A 2010 study by The Medicare Rights Center (www.medicarerights.org) provides a beneficiary perspective on disenrollment from MAPs. Voluntary disenrollment occurred because of provider access problems for such services as cancer specialists, home health, and rehabilitation; misinformation and marketing abuse, including enrolling customers without their consent; coverage problems; cost sharing that was higher than expected; and data systems problems. Although the practice is illegal, some patients were disenrolled involuntarily when they received a diagnosis of cancer, through plans claiming that premiums had not been paid and refusing to rescind disenrollment even when proof of payment was presented.

To summarize, partial privatization of Medicare has resulted in the opposite of cost control, increased value, and elimination of fraud and abuse. Instead, privatized Medicare as compared with traditional public Medicare has resulted in the following: increased per beneficiary cost to Medicare; increased beneficiary out of pocket costs; higher overhead; disruption of continuity of care; decreased choice of providers; denial of services; and poorer health outcomes.

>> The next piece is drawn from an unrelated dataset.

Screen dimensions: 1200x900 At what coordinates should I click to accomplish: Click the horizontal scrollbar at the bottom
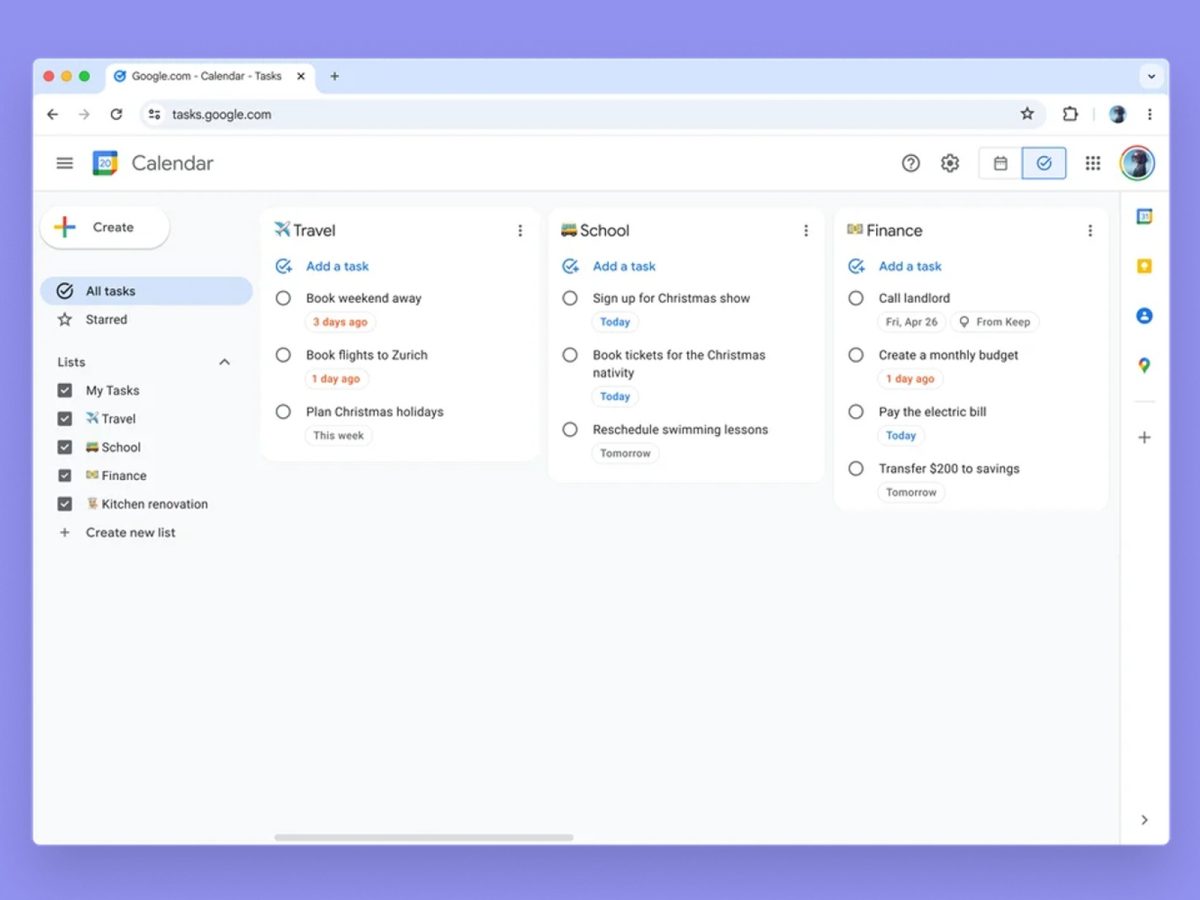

Furthermore, insurance companies break the law and waste taxpayer money.

Privatized Medicaid, as I have heard it presented during these hearings, will be different in some respects from privatized Medicare. For instance, recipients who cannot access the providers and other services they need, such as cancer care and rehabilitation, will not be able to switch to a public program. We do not know what will happen to these patients, but we can anticipate that their needs will not be met. On the other hand, we can anticipate that insurance companies will demand that the state pay them enough to ensure their profitability, regardless of the loss to patients and to taxpayers; if they do not get the profits they want they will withdraw, in itself an expensive process for the Medicaid program and for patients and providers. We can expect multiple disruptions of continuity of care. We can expect the insurance companies to engage in illegal practices. We can expect poorer health outcomes among Medicaid recipients.

At the same time that Physicians for a National Health Program and the Illinois Single-Payer Coalition foresee these problems for Medicaid recipients, we acknowledge that every person in the contemporary US health care system faces the risk of denial of services, disruptions of care, and financial devastation in the event of serious illness. Thus, we work for true reform of the entire US health care system in the form of Expanded and Improved Medicare for All. We urge all of you to support the Illinois single-payer bill, House Bill 311, when it is reintroduced during the next legislative session.

Thank you.

Reference: John Geyman, M.D. Shredding the Social Contract: The Privatization of Medicare. Monroe, ME: Common Courage Press, 2006.

Financial Disclosures: None. I receive no reimbursement, including expenses, for my work for PNHP and ISPC.